Ma collects Tintin books in different languages through exchanges. She has collected Tintin books published in 25 languages and in 39 countries.

In a letter to Xiao, a Beijing worker Zhang Suhua recalled his first encounter with Tintin 20 years ago when he was in his twenties.

"I was on my way home from work when I found the book at Xidan Children's Bookstore," Zhang recalled. "I was so attracted by the funny plots and humorous dialogue I bought the books immediately."

Zhang said he was so engrossed in reading Tintin on the bus he forgot to get off at his stop.

Now a middle-aged man, Zhang still has a strong interest in Tintin. As soon as the new edition was published last year, he bought a set for himself.

Tintin's adventures were first printed in 1929. Since then, together with his dog, the boy has visited many countries, including the United States, the Soviet Union, the Republic of Congo -- and even the Moon.

The stories of his adventures have been enjoyed by children and adults alike, from Europe to Southeast Asia.

So far, Tintin's stories have been published in 63 countries, with nearly 200 million copies sold.

As to why Tintin is so popular, Chinese fans have similar reasons as their foreign peers.

"The interesting adventures of Tintin give me things and places to dream of," wrote a netizen on Joyo.com, an Amazon.com-like online bookstore in China.
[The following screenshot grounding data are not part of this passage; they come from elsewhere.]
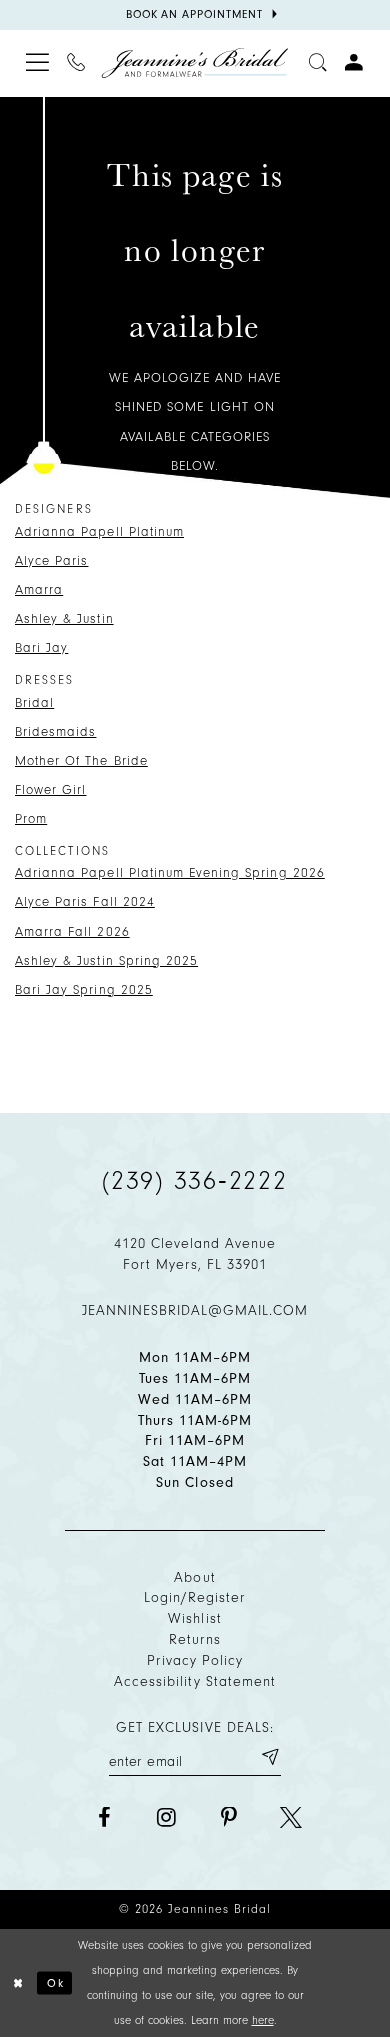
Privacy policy (195, 1660)
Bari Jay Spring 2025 (84, 989)
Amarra (39, 589)
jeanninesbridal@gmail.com (195, 1310)
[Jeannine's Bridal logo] (194, 63)
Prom (31, 818)
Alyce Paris (51, 560)
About (194, 1577)
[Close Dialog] (18, 1982)
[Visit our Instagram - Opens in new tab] (166, 1818)
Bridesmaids (55, 731)
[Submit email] (269, 1757)
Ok (56, 1982)
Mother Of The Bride (81, 760)
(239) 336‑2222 (195, 1181)
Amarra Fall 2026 (72, 931)
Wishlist (194, 1618)
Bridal (34, 702)
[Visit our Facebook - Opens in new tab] (104, 1818)
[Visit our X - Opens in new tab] (291, 1818)
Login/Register (195, 1597)
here (263, 2020)
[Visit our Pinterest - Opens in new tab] (229, 1818)
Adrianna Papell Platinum (99, 531)
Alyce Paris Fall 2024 (85, 901)
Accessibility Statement (195, 1681)
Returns (195, 1639)
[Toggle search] (319, 63)
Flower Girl (50, 789)
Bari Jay (41, 647)
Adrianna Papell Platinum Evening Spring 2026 (170, 872)
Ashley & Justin (64, 618)
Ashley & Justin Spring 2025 (106, 960)
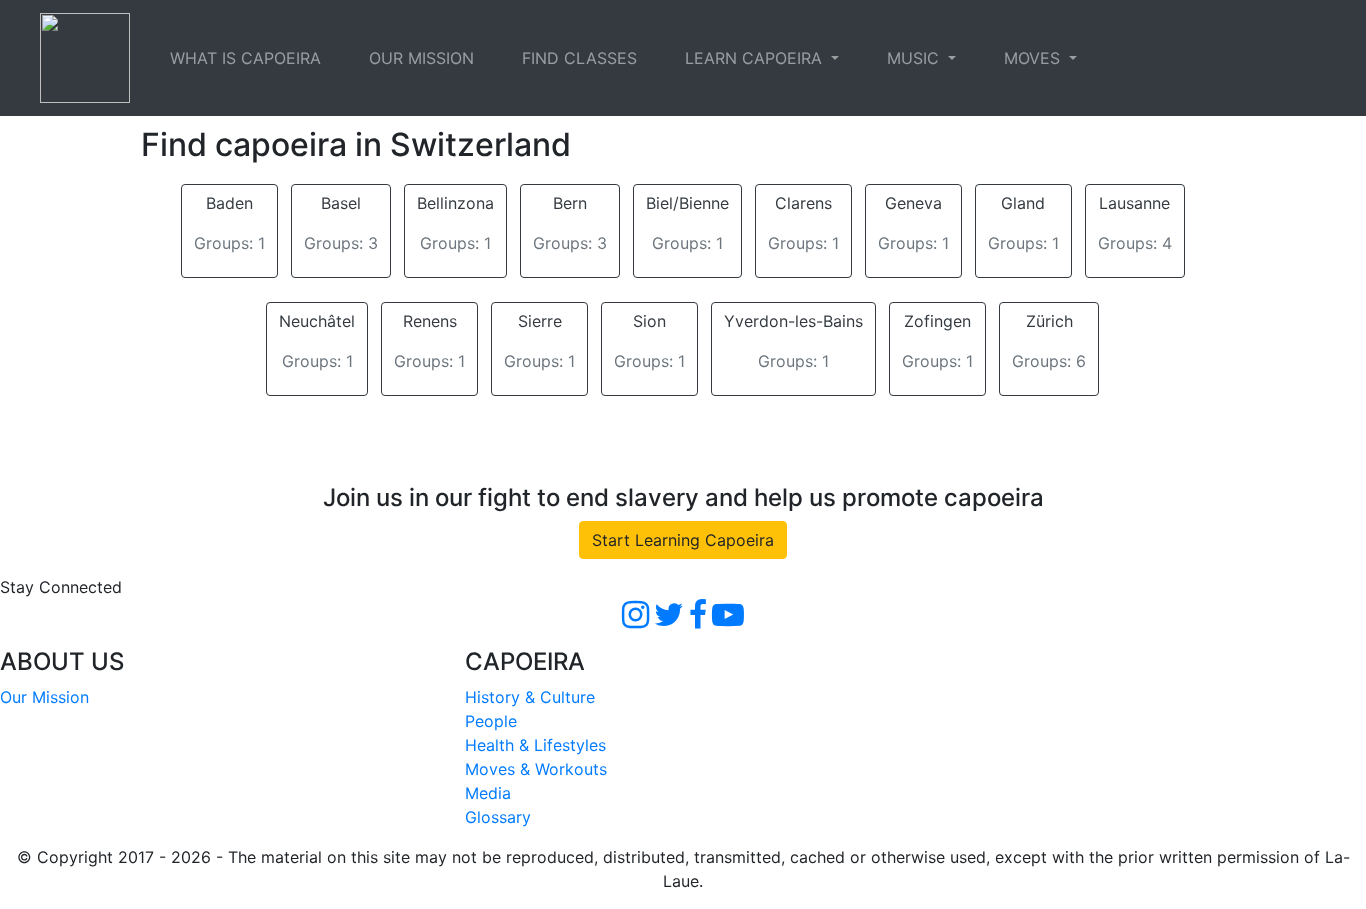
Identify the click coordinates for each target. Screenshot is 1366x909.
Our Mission (44, 697)
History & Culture (530, 697)
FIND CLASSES (579, 58)
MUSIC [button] (915, 58)
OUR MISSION (421, 58)
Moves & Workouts (536, 769)
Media (488, 793)
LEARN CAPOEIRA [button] (756, 58)
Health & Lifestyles (535, 745)
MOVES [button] (1034, 58)
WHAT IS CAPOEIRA (245, 58)
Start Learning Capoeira (683, 540)
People (491, 721)
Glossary (498, 817)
Another netizin said he likes reading Tintin books because they contain both suspense and humor.

Xiao Liyuan believed the cartoon has succeeded in creating an ideal hero, who is kind-hearted, brave, good at everything and loyal to friends.

Yet the Chinese readers also have their own reasons for their love of Tintin.

In The Blue Lotus, the fifth story of the series, Tintin made a visit to Shanghai, and got to know a Chinese friend named Chang Chong-chen.

In another story Tintin in Tibet, Tintin saved Chang's life after his Chinese friend survived an air disaster in Tibet.

In his real life, Herge -- the author of Tintin's adventures -- did have a Chinese friend named Chang Chong-chen, who helped Herge change his former bias against China. Herge thanked Chang by writing him into the Tintin series.

Many Chinese readers said this made them feel Ding Ding, as "Tintin" is pronounced in Chinese, more close to them.

Although several editions of The Adventures of Ding Ding have surfaced in China since the 1980s, most of those were not published on purchased copyright. Most of them were poor quality black and white copies.

In 1991, China promulgated its copyright law. One year later, the country joined international copyright protection treaties.

The China Children Publishing House edition is the first legally published edition in the Chinese mainland and in full-color.

Realizing the huge market potential behind Tintin, many local publishing houses have been attempting to publish the cartoon series since the 1990s. Some, such as The Qinghai People's Publishing House, even went so far that they published pirated copies.

The editors there argued they were misled by a Beijing-based book dealer, who had told them that Herge was dead for more than 50 years; therefore his work was now in the public domain.

Later, at least three other local publishers expressed their interest in obtaining legal rights to publish Tintin in Chinese, but the Chinese Children Publishing House became the final winner.